In a word, we may reasonably hope for the virtual abolition of education when I’m as good as you has fully had its way. All incentives to learn and all penalties for not learning will be prevented; who are they to overtop their fellows? And anyway the teachers – or should I say, nurses? – will be far too busy reassuring the dunces and patting them on the back to waste any time on real teaching. We shall no longer have to plan and toil to spread imperturbable conceit and incurable ignorance among men. The little vermin themselves will do it for us.

Of course, this would not follow unless all education became state education. But it will. That is part of the same movement. Penal taxes, designed for that purpose, are liquidating the Middle Class, the class who were prepared to save and spend and make sacrifices in order to have their children privately educated. The removal of this class, besides linking up with the abolition of education, is, fortunately, an inevitable effect of the spirit that says I’m as good as you. This was, after all, the social group which gave to the humans the overwhelming majority of their scientists, physicians, philosophers, theologians, poets, artists, composers, architects, jurists, and administrators. If ever there were a bunch of stalks that needed their tops knocked off, it was surely they.

As an English politician remarked not long ago, “A democracy does not want great men.” It would be idle to ask of such a creature whether by want it meant “need” or “like.” But you had better be clear.
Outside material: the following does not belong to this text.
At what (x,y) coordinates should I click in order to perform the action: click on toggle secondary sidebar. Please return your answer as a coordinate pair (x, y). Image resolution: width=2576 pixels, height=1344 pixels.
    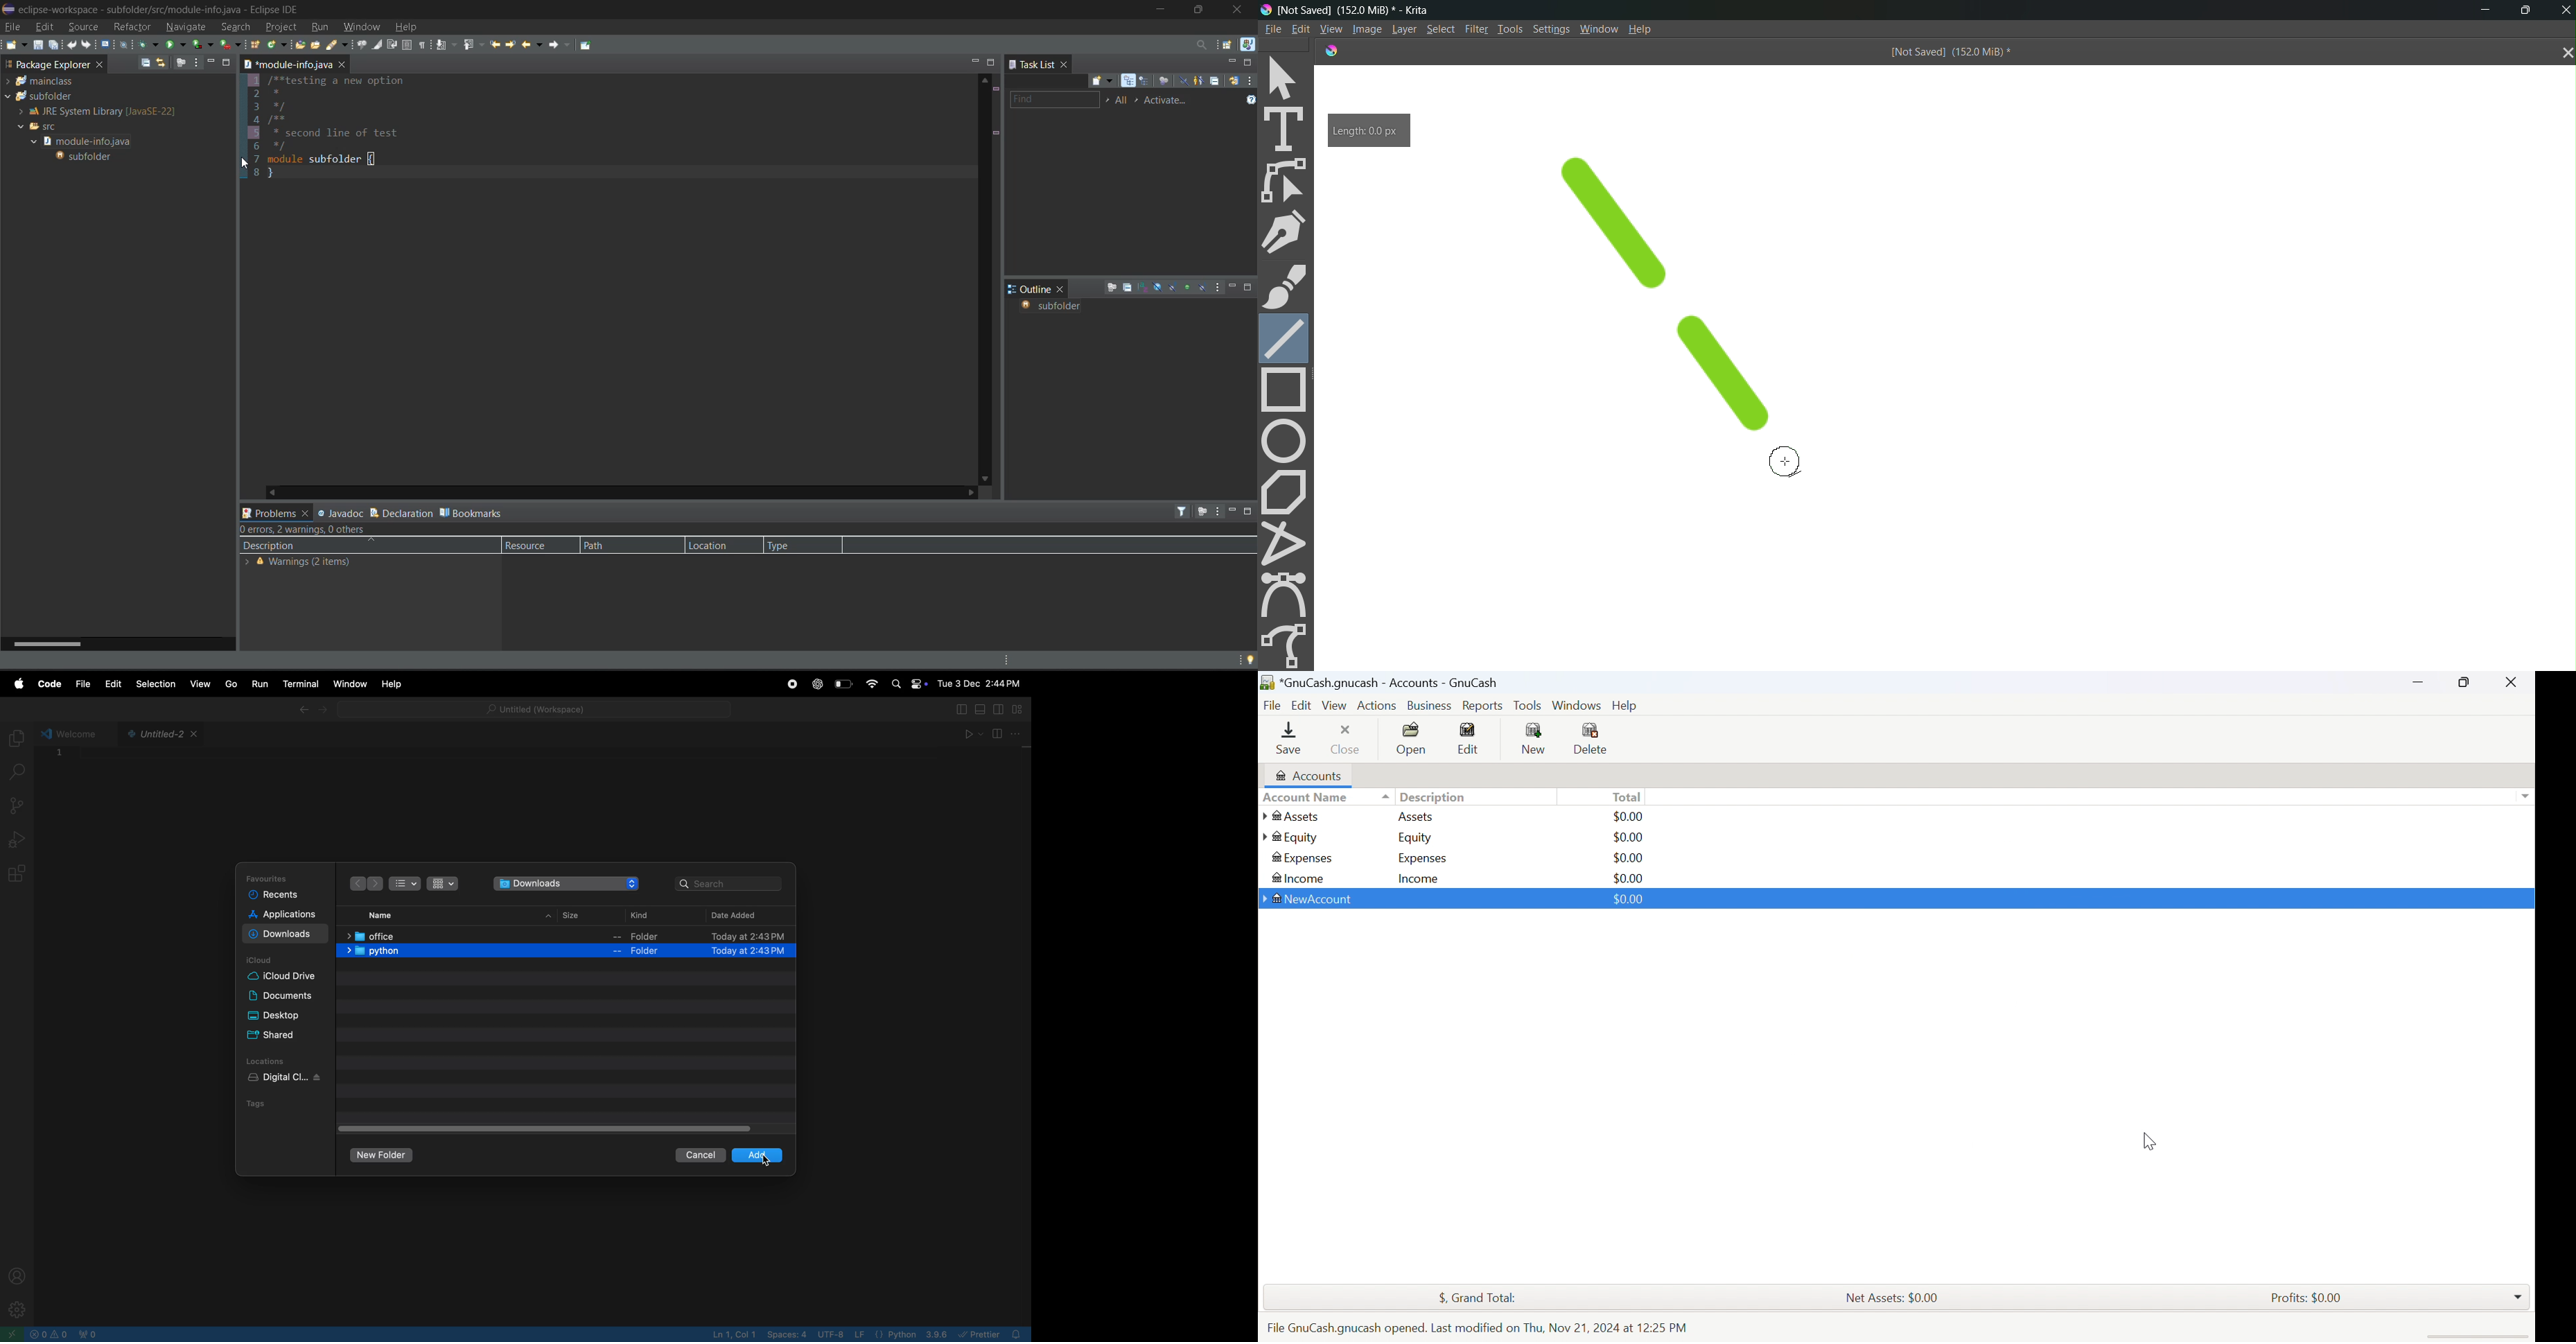
    Looking at the image, I should click on (1000, 709).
For here Aristotle’s question comes up again. . . . For “democracy” or the “democratic spirit” (diabolical sense) leads to a nation without great men, a nation mainly of subliterates, full of the cocksureness which flattery breeds on ignorance, and quick to snarl or whimper at the first sign of criticism. And that is what Hell wishes every democratic people to be. For when such a nation meets in conflict a nation where children have been made to work at school, where talent is placed in high posts, and where the ignorant mass are allowed no say at all in public affairs, only one result is possible. The democracies were surprised lately when they found that Russia had got ahead of them in science. What a delicious specimen of human blindness! If the whole tendency of their society is opposed to every sort of excellence, why did they expect their scientists to excel?

It is our function to encourage the behaviour, the manners, the whole attitude of mind, which democracies naturally like and enjoy, because these are the very things which, if unchecked, will destroy democracy. You would almost wonder that even humans don’t see it themselves. Even if they don’t read Aristotle (that would be undemocratic) you would have thought the French Revolution would have taught them that the behaviour aristocrats naturally like is not the behaviour that preserves aristocracy. They might then have applied the same principle to all forms of government.